- Work required
Write out the following listing in full, exactly as it reads.

- Study material
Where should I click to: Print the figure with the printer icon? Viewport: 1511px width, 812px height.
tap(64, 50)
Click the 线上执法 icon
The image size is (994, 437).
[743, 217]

- Response area
Where should I click to: Print the figure with the printer icon? Viewport: 1511px width, 812px height.
tap(64, 50)
Click the 线上执法 icon
The image size is (994, 437).
[743, 217]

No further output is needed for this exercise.